— Requests —
1. The Rule 5 Draft preview below lists practical details about the event before explaining what the draft is. Give each of those details.
2. According to the Rule 5 Draft preview, what must happen to a drafted player who does not stay on the 25-man roster all season?

— Extract to read —
########
One of the events at the Major League Baseball Winter Meetings that has really fallen on hard times in the last few years is the Rule 5 Draft. This year's draft could feature some movement from teams, as there are more than a few interesting names out there who could be attractive to someone else.
Of course, teams are not obligated to make a pick in this draft. The 2011 Rule 5 Draft featured just 12 picks between all 30 teams.
All of the prospects featured in the draft will be older, at least by prospect standards, so teams are not going to be comfortable giving up a roster spot to someone who probably isn't going to be good enough to play every day.
In anticipation of this year's Rule 5 Draft, we are going to give you all the information you need to know.
Where: Gaylord Opryland Hotel in Nashville, Tenn.
When: Thursday, Dec. 6 at 10 a.m. ET
Live Stream (Audio Only): MLB.com
What Is the Rule 5 Draft?
The Rule 5 Draft is used for teams to add potential pieces to the big league club without having to sacrifice a lot, either in money or prospects.
Everyone available in the Rule 5 Draft has been left off a team's 40-man roster after playing at least five years in the minors if they signed at 18 years old, or at least four years if they signed at 19 years old.
Every offseason teams have to trim their rosters down to at least 40, though most will keep less than that in order to make trades or sign free agents.
This draft gives older prospects, usually between the age of 23-25, who have fallen out of favor with their current club a shot to make it with another team. If a player is taken in the Rule 5 Draft, he must remain on the 25-man roster all season or be offered back to his original team for $25,000.
For a complete breakdown of the Rule 5 Draft rules, click here.
########
— Information provided —
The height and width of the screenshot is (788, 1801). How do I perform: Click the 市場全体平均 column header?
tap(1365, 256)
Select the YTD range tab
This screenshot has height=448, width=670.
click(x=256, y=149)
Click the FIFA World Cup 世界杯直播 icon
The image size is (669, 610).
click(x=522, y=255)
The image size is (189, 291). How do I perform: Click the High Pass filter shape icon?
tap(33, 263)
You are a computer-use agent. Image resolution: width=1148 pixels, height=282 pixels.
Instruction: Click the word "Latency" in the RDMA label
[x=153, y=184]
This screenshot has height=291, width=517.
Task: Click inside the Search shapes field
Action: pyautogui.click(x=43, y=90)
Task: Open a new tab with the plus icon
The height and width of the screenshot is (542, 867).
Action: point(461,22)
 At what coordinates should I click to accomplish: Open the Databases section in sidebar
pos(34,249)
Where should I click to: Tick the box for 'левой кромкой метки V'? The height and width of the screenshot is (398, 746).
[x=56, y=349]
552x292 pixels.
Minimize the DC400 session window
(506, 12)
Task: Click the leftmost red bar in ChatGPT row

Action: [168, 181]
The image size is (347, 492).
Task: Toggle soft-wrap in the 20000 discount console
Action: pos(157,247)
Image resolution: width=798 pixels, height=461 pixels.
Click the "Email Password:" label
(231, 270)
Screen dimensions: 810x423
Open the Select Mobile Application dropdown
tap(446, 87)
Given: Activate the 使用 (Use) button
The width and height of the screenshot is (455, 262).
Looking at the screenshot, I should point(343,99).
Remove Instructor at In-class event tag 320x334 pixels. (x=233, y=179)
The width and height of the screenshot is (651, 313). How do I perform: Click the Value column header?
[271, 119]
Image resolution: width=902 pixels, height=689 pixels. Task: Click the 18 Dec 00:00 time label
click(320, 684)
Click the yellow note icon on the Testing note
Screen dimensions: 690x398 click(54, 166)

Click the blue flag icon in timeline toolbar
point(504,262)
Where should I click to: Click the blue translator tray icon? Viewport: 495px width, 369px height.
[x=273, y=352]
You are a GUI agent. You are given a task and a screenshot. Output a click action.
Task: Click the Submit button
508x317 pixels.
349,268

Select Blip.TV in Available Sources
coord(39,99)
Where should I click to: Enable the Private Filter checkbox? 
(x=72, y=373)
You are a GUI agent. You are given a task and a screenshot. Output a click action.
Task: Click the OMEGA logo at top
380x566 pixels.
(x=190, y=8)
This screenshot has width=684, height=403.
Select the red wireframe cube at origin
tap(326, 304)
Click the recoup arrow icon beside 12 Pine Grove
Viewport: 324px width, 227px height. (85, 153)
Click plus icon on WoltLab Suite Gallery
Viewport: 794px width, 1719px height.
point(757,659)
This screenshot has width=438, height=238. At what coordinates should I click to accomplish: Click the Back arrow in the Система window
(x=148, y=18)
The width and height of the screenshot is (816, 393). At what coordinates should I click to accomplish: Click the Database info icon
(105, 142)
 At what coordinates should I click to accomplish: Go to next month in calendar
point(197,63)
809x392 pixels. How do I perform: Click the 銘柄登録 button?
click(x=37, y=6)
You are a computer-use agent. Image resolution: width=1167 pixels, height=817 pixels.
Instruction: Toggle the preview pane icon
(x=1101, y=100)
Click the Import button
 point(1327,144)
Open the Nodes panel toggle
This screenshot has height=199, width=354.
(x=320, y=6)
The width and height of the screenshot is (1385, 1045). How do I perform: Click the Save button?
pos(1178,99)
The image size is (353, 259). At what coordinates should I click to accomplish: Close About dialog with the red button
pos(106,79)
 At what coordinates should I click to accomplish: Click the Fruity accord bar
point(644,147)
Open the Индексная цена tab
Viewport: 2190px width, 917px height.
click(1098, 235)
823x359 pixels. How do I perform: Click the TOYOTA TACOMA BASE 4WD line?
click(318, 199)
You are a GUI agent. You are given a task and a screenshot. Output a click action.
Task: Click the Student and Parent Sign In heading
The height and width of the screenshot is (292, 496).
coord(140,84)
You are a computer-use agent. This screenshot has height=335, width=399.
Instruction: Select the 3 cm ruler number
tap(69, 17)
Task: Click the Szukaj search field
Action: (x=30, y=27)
########
— Per-task answers —
1.
- Where: Gaylord Opryland Hotel in Nashville, Tenn.
- When: Thursday, Dec. 6 at 10 a.m. ET
- Live Stream (Audio Only): MLB.com

2. He must be offered back to his original team for $25,000.